Raum (Regie: Lenny Abrahamson, Verleih: Universal)
Joy (Brie Larson) lebt seit sieben Jahren in der Gefangenschaft eines Mannes, der sie entführt hat. Ihr fünfjähriger Sohn Jack, der aus dieser Beziehung hervorgegangen ist, hat den kleinen Raum im Gartenschuppen, den sie bewohnen, noch nie verlassen. Er weiß gar nicht, dass sich draußen noch eine ganze Welt befindet. Zwar kennt er sie aus dem Fernsehen, aber Joy ließ ihn bislang glauben, das Fernsehen zeige nur erfundene Geschichten, damit er sich nicht eingesperrt fühlt. Sie zieht ihn sehr liebevoll auf, bis sie merkt, dass sie nicht mehr kann. Dann schmiedet sie einen riskanten Fluchtplan, bei dem der Junge aber seine Rolle gut spielt, so dass sie befreit werden. Aber nun tauchen neue Probleme auf, denn Jack klammert sich verzweifelt an Joy, die seine einzige Mittlerin zwischen seiner bisherigen und der beängstigenden neuen Welt ist.
Der österreichische Fall Fritzl, bei dem eine junge Frau vom eigenen Vater 24 Jahre lang vergewaltigt wurde und mit ihren von ihm gezeugten Kindern in einem Keller in Gefangenschaft lebte, inspirierte die Drehbuchautorin Emma Donoghue zu ihrem Roman „Raum“. Im Zentrum der Verfilmung steht die bewegende Mutter-Kind-Beziehung, mit deren Hilfe gezeigt wird, wie der Junge seine eigene Normalität unter den widrigsten Umständen entwickelt. Das Besondere an dem Film ist, dass er nicht mit der Befreiung zu Ende ist, sondern auch sehr genau imaginiert, wie dieser Schock das Kind erschüttert und wie schwierig das neue Bewusstsein zu verkraften ist.
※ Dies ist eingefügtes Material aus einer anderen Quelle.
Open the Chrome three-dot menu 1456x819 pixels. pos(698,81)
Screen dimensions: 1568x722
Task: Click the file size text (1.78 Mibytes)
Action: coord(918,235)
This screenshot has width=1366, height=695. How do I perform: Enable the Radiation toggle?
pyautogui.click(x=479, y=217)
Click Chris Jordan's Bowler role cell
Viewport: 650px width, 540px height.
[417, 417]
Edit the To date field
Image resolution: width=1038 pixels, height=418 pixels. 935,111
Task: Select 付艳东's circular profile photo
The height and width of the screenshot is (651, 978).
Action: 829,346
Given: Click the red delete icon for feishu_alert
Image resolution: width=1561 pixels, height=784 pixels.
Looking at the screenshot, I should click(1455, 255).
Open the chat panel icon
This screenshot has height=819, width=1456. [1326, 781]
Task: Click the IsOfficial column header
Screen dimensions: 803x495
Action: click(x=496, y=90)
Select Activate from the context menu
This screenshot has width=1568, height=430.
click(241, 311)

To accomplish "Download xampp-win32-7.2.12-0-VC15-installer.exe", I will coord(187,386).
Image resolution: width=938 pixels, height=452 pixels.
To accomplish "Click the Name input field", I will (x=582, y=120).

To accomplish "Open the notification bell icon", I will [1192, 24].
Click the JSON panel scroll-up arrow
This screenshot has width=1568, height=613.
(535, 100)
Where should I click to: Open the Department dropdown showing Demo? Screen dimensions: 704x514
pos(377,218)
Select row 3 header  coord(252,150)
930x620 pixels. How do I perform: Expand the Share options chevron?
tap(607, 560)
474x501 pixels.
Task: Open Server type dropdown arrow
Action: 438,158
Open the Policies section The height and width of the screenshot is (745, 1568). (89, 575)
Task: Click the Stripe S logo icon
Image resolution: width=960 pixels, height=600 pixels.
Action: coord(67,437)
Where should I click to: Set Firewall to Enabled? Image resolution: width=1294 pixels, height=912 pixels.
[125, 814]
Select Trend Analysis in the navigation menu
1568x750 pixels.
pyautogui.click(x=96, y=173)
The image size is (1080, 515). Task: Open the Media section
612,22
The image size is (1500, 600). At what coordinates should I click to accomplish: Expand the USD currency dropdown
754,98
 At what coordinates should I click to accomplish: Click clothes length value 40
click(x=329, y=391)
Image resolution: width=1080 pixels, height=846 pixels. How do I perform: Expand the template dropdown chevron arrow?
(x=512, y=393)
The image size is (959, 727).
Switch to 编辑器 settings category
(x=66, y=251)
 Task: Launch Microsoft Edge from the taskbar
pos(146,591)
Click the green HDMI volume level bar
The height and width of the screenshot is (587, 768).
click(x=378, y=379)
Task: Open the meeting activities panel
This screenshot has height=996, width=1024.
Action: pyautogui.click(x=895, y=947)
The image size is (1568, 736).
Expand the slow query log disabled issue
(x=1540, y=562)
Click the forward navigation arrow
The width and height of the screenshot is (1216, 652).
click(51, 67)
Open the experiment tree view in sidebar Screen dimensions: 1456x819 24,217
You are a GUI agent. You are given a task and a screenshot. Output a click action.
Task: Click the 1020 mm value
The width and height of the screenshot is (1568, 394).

Die Bestimmung – Allegiant (Regie: Robert Schwentke, Verleih: Concorde)
Beatrice Prior (Shailene Woodley), genannt Tris, überwindet mit ihrem Freund Four (Theo James) und weiteren Begleitern die Mauer, die Chicago von der Außenwelt trennt. Die Gruppe wird in der Randzone von Soldaten aufgegriffen und in das Amt für genetisches Sozialwesen gebracht, das von David (Jeff Daniels) geleitet wird. Er sagt Tris, dass sie als einzige genetisch pur, nämlich unbeschädigt ist, und dass ihr deshalb eine besondere Rolle bei der Rettung der Menschheit zukommt. Doch Tris und ihre Freunde erkennen bald, dass David, der auch für das Fraktionen-Experiment in Chicago zuständig ist, nicht getraut werden kann.
Die dystopische Sci-Fi-Welt von Tris, der von der Jugendroman-Autorin Veronica Roth erfundenen „Divergent“-Heldin, bezog ihre Reize bislang hauptsächlich aus der Idee, dass die Bewohner Chicagos in vier Fraktionen eingeteilt sind. Tris absolvierte als Mitglied der Ferox ein spektakuläres Härte- und Kampftraining und geriet als Unbestimmte, die sich keiner Fraktion eindeutig zuordnen ließ, ins Visier der mörderischen Tyrannin Jeanine. Nun erklimmt die Geschichte aber neue Sci-Fi-Volten, die das Ganze unübersichtlich werden lassen. Hinter der Mauer von Chicago lauern neue Strippenzieher, und was sie mit ihren Versuchskaninchen Tris und Co. vorhaben, könnte vielleicht noch spannend werden, ist es aber in diesem dritten Teil eher weniger. Shailene Woodley und Theo James haben kaum etwas zu spielen, denn ihre Rollen sind hier weder emotional noch in Sachen Action herausfordernd. Allerdings gibt es eine Menge ideenreicher visueller Effekte, sowie als Gadgets kleine tellerförmige Drohnen, die munter herumschwirren. Aber die Handlung wirkt zu rätselhaft und vernachlässigt die innere Dynamik.